- **What needs to be done**
Reproduce, word for word, the post about morning runs on the beach with Gunner.

- **Source excerpt**
——————————

The Big Five

January 15, 2011

Every morning, as the sun would start to peek up over the ridge and through the sugar cane, we would stir. The heat would arrive quickly and so after a quick snuggle, and the donning of a t shirt, flip flops, and the obligatory leash, Gunner and I would leap from the balcony of our little house in Yomitan Village, walk/frolic between the sugar cane fields and their farmers, literally through the hibiscus bushes bordering the sand and burst onto the beach. And we would run up and down and up and down the shore, trying to get the other to chase us into the water and back out again, until the tide would receed, or we just couldn’t run any more without eating breakfast first. So then we would brush off a bit of sand (but not nearly all of it) and wander back up the little hill to our house where the hose was waiting to spray off our feet (and bellies) and the rest of the glorious day awaited.

This was life in Japan for little Gunner and I. This was our everyday for nearly four years. We look forward to our mornings so very much. It was everything that this little fuzzy man knew from the moment he became our puppy. And it was how I survived in a foreign country, where I couldn’t read a word. But I was never helpless or hopeless because he was there with me – to run on the beach.

I hold those mornings on the beach so close to my heart and remember this roly-poly little one bumbling in the sand. The loss of these mornings broke my heart when we left Asia. There were so many of them when I would find myself staring out at the ocean, and as his tiny furry body leaping with joy in the waves, completely oblivious to the fact that there were wars going on. That we were thousands of miles from the people that loved us. Or even that I had a list of things to-do to keep our house in the cane fields up and running and not infested with snakes or bugs or sand from the beach. Nope. Joy. It seeped from his little being and still does each day. He is such a WONDERFUL reminder that we mustn’t spare any moment of joy, and that really, joy is in everything and all around us.

——————————

- **Dataset extract**
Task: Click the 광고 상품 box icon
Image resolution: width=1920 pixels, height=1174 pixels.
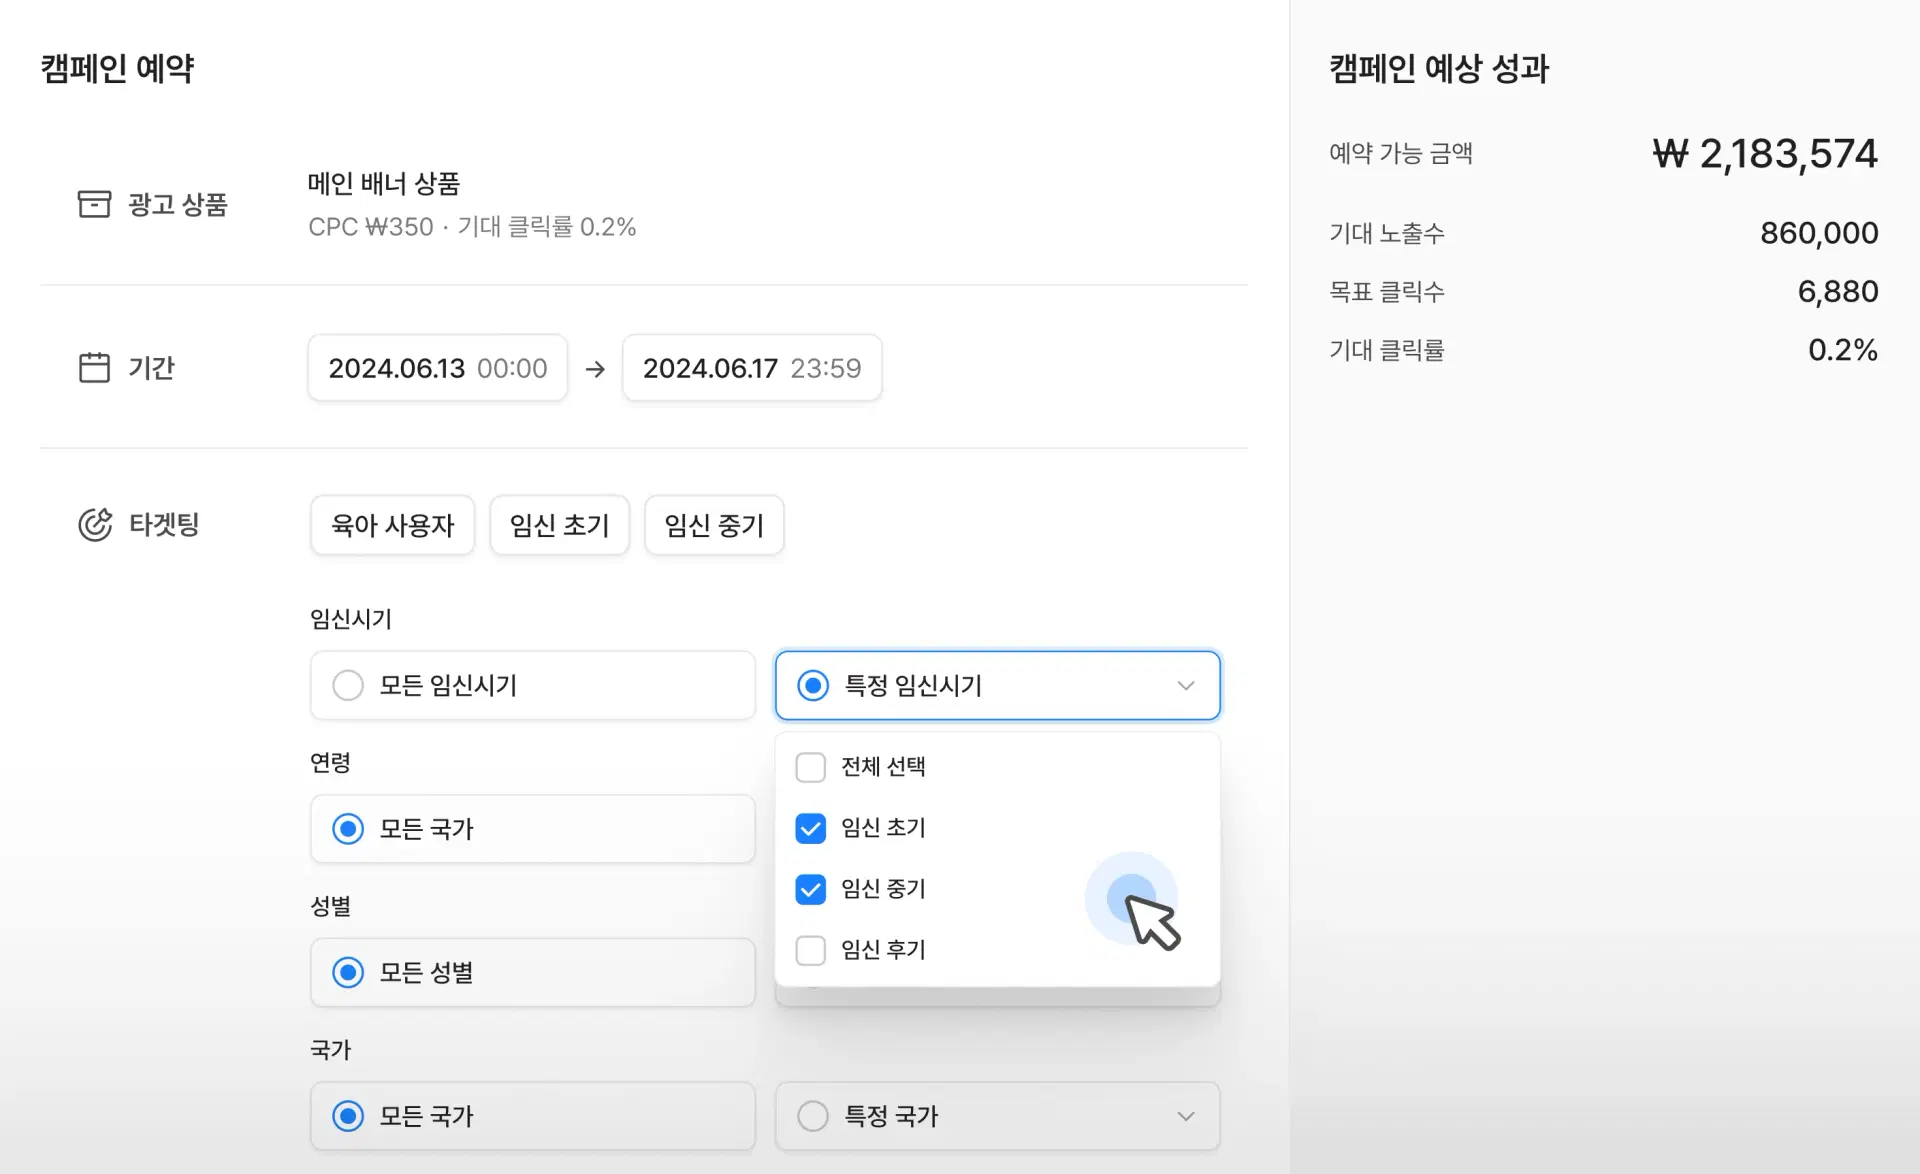Action: [x=94, y=204]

——————————

- **Result for this exercise**
The Big Five

January 15, 2011

Every morning, as the sun would start to peek up over the ridge and through the sugar cane, we would stir. The heat would arrive quickly and so after a quick snuggle, and the donning of a t shirt, flip flops, and the obligatory leash, Gunner and I would leap from the balcony of our little house in Yomitan Village, walk/frolic between the sugar cane fields and their farmers, literally through the hibiscus bushes bordering the sand and burst onto the beach. And we would run up and down and up and down the shore, trying to get the other to chase us into the water and back out again, until the tide would receed, or we just couldn’t run any more without eating breakfast first. So then we would brush off a bit of sand (but not nearly all of it) and wander back up the little hill to our house where the hose was waiting to spray off our feet (and bellies) and the rest of the glorious day awaited.

This was life in Japan for little Gunner and I. This was our everyday for nearly four years. We look forward to our mornings so very much. It was everything that this little fuzzy man knew from the moment he became our puppy. And it was how I survived in a foreign country, where I couldn’t read a word. But I was never helpless or hopeless because he was there with me – to run on the beach.

I hold those mornings on the beach so close to my heart and remember this roly-poly little one bumbling in the sand. The loss of these mornings broke my heart when we left Asia. There were so many of them when I would find myself staring out at the ocean, and as his tiny furry body leaping with joy in the waves, completely oblivious to the fact that there were wars going on. That we were thousands of miles from the people that loved us. Or even that I had a list of things to-do to keep our house in the cane fields up and running and not infested with snakes or bugs or sand from the beach. Nope. Joy. It seeped from his little being and still does each day. He is such a WONDERFUL reminder that we mustn’t spare any moment of joy, and that really, joy is in everything and all around us.